A data analysis class project for Columbia University's AI bootcamp.
The objective of our EDA was to address concerns about the oversatuaration of applicants for AI jobs given the increased popularity of the field by examining the job market trends for these positions. Initially, our parameter for exploring AI jobs was broad and included how trends for this position have impacted many different job sectors, resulting in the following key questions:
Thesis/Hypothesis: As we see continued growth in tech sectors, will we see education adapt to evolving skillset needs, along with organizations within the sector offering broader workplace flexibility.

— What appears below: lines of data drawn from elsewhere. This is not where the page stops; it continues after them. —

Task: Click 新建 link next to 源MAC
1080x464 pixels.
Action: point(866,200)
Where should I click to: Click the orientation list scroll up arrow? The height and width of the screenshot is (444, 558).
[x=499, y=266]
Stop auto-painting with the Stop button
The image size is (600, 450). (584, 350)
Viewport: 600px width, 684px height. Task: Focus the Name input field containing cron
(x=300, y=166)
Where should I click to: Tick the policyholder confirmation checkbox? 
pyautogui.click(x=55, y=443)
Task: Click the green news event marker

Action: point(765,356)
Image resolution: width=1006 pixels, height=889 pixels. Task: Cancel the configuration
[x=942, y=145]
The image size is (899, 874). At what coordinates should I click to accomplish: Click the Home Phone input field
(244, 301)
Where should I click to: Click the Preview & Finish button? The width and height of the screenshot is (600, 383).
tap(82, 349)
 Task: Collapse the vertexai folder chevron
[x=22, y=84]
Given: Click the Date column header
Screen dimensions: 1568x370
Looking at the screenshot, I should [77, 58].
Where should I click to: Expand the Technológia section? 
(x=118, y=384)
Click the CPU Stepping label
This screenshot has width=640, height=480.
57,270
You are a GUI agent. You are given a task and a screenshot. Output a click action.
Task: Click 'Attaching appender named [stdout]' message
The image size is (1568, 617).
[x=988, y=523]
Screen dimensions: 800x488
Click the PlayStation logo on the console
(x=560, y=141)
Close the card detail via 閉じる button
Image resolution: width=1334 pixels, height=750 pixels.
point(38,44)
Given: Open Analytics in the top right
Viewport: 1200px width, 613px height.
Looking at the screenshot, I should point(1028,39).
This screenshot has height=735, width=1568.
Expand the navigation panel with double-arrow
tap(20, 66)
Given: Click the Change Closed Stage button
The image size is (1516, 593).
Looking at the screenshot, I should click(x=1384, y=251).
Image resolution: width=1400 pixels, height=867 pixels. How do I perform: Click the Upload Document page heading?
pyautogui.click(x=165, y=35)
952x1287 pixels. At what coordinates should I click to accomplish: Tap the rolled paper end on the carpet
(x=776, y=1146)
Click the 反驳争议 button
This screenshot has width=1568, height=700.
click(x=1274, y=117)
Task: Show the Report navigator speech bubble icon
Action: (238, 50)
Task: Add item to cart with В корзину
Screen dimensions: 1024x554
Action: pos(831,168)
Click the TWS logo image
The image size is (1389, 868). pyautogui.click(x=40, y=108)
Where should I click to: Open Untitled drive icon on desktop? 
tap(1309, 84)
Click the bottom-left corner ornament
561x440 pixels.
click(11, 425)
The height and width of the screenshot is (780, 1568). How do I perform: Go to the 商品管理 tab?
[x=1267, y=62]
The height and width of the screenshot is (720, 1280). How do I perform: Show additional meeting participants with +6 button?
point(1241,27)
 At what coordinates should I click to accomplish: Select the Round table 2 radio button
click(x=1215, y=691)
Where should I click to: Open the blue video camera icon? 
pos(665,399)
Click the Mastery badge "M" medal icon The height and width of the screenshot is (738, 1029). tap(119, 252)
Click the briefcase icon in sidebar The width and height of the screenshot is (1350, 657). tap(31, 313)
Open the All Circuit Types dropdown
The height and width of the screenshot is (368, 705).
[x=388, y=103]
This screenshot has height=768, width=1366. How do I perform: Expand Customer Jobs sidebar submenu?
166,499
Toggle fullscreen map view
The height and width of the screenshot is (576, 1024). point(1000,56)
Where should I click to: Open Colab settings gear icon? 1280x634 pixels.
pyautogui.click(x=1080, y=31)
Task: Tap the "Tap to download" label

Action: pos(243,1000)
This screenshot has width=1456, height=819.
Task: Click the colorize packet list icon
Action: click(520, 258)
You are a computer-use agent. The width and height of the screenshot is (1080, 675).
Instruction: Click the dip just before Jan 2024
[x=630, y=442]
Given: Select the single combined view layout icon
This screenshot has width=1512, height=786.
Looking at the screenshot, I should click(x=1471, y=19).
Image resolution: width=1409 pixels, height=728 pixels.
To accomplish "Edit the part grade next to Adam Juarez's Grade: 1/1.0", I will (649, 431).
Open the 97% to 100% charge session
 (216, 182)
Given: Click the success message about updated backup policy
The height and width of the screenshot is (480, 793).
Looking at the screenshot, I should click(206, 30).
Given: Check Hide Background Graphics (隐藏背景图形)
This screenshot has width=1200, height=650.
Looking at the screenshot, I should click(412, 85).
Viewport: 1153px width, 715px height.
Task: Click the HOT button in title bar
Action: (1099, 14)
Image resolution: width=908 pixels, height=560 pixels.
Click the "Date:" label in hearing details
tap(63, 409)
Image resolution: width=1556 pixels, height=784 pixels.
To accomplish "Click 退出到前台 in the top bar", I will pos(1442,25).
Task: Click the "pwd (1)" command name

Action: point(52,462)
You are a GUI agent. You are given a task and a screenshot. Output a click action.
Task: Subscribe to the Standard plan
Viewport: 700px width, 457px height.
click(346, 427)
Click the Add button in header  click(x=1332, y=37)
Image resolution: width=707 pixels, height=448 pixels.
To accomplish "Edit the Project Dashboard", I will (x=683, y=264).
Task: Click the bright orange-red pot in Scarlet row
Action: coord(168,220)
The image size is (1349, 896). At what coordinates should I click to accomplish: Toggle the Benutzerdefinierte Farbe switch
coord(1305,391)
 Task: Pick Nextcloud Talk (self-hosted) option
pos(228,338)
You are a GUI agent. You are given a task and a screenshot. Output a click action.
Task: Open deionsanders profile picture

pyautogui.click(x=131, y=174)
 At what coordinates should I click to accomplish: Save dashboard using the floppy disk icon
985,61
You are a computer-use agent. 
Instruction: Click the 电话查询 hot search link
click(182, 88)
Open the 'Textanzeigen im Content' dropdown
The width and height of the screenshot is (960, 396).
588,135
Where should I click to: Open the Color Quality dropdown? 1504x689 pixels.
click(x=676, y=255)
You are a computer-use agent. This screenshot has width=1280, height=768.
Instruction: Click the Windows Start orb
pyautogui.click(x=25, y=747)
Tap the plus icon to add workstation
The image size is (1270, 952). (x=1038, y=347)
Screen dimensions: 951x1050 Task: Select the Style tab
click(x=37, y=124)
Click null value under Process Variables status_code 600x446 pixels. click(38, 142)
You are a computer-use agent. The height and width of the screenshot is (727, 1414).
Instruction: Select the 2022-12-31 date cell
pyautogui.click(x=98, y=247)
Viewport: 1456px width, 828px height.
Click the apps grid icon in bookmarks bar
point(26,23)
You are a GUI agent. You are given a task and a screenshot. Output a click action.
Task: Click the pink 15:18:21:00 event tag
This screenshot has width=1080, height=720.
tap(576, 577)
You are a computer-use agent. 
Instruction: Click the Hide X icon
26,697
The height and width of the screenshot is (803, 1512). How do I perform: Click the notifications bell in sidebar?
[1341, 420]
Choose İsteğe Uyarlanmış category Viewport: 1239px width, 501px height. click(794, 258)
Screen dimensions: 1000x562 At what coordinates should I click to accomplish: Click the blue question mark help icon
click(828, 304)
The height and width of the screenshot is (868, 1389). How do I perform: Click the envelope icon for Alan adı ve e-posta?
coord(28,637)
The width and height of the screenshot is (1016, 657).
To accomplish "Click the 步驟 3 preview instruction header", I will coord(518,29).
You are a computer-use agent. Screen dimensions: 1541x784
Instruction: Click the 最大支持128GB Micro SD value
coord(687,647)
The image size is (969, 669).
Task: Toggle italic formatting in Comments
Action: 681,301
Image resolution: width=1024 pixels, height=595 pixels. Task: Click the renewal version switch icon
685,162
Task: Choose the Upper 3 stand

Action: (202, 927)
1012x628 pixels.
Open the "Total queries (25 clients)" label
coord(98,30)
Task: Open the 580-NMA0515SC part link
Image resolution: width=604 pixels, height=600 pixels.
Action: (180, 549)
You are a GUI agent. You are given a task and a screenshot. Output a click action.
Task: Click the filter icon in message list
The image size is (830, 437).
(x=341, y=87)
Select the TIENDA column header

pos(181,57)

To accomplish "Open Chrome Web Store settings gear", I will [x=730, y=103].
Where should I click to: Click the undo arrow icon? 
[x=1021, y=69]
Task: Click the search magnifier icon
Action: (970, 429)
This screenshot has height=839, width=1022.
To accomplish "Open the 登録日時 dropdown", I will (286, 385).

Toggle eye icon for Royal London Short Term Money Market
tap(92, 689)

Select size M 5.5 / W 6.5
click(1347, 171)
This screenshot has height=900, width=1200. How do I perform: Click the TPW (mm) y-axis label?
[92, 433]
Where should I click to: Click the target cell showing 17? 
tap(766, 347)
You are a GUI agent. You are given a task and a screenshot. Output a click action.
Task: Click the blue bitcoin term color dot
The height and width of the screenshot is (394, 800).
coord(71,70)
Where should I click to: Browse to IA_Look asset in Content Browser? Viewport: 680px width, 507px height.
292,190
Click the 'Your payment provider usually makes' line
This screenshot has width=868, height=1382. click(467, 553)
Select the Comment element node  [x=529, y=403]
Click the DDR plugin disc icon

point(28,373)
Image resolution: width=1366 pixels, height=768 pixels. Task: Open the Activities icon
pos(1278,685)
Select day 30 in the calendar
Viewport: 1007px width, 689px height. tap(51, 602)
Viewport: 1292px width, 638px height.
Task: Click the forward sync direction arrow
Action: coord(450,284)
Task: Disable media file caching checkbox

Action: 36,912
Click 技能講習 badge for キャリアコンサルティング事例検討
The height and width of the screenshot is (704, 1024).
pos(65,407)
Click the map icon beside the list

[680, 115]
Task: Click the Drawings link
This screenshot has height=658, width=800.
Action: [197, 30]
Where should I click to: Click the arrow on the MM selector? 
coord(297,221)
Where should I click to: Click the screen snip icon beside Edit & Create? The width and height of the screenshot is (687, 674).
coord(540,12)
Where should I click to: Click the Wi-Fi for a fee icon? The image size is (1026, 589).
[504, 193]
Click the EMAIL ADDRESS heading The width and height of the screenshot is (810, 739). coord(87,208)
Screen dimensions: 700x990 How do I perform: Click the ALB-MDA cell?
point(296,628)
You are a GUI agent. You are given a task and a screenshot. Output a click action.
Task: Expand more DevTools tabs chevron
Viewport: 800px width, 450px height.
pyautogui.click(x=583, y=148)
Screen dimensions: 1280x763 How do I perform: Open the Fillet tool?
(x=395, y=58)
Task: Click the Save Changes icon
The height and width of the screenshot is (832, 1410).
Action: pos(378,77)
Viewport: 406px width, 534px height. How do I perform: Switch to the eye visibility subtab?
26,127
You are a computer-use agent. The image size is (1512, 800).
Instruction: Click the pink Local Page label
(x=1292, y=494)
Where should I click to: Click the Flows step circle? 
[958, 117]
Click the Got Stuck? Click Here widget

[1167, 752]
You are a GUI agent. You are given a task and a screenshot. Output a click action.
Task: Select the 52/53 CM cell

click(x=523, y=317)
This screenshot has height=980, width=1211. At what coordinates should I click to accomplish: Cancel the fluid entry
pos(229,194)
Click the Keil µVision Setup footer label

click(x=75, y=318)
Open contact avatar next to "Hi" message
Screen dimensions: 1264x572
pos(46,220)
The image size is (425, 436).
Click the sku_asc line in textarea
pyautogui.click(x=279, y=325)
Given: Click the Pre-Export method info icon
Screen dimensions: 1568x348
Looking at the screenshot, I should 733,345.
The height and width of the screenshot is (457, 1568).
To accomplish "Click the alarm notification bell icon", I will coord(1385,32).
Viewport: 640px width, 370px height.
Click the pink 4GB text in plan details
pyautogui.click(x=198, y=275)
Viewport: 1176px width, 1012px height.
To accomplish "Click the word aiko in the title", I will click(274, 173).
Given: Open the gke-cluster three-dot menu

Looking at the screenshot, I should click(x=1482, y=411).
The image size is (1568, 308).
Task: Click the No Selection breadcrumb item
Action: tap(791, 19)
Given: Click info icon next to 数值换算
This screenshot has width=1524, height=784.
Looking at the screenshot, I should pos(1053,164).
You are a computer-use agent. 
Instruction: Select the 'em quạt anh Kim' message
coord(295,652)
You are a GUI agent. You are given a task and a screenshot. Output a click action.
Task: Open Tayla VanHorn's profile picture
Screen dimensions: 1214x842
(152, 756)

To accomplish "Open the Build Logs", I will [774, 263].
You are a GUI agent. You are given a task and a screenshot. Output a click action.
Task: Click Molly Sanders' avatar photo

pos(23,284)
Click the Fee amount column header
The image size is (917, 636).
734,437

The following term are used interchangeably throught the project given the overlap in definitions:
AI : Development of computer systems capable of performing tasks that typically require human intelligence
ML : Method of analyzing data to help AI computer systems optimize their functionatility as they learn from vast quantities of data-based scenarios.[^2]
We reviewed datasets that provided the most opportunity for a thorough exploration of our key questions:
Combined data from US Census API for 2012 - 2022: https://www.census.gov/data/developers/guidance.html
LinkedIn Job Postings for 2023: https://www.kaggle.com/datasets/joebeachcapital/linkedin-jobs
AI Companies and Profit by Sector for 2022: https://www.kaggle.com/datasets/hansrobertson/american-companies-profits-and-benefits-from-ai
AI Models Index: https://www.kaggle.com/datasets/manavgupta92/from-data-entry-to-ceo-the-ai-job-threat-index
Data Phases | Details |
---|---|
Fetching | Google searches, Kaggle, LinkedIn, Census API search |
Software Version Control | Repository created on GitHub, GitHub Projects used to create and track tasks based on key questions, Git branch used to upload files to from local computer to remote repository, utilized "compare & pull requests" to compare branch changes before merging into the main branch correlation, comparison, summary statistics, sentiment analysis, and time series analysis |
Exploration | Imported CSV files, created dataframes, utlized pandas and python functions to search and select data related to AI jobs, identifying job sectors, experience levels, skills, and employment trends for further analysis |
Preparation & Cleanup | Utilized dictionarys, list, loops, column slicing, string manipulation, to ensure high quality and structured data is visualized and fed into the machine to identify patterns, correlation, and predictive analysis |
AI Models
AI Jobs Index dataset was read into notebook to analyze the trends in AI model in comparison to the human workforce. Data was clean and grouped by Sector to calculate the proportion of Human Tasks to AI Models.
AI Sectors and Profits:
AI company and profit dataset was read into notebook to analyze AI trends in number of companies and profit by sector. Grouped certain AI sectors in the dataframe by creating a group_sector() function to loop through a keywords list and replace certain sectors with the appropriate keyword. Performed further analysis through aggregate functions to count the number of AI companies and sum of profits for the top twenty AI Sectors. Used visualization to explore results.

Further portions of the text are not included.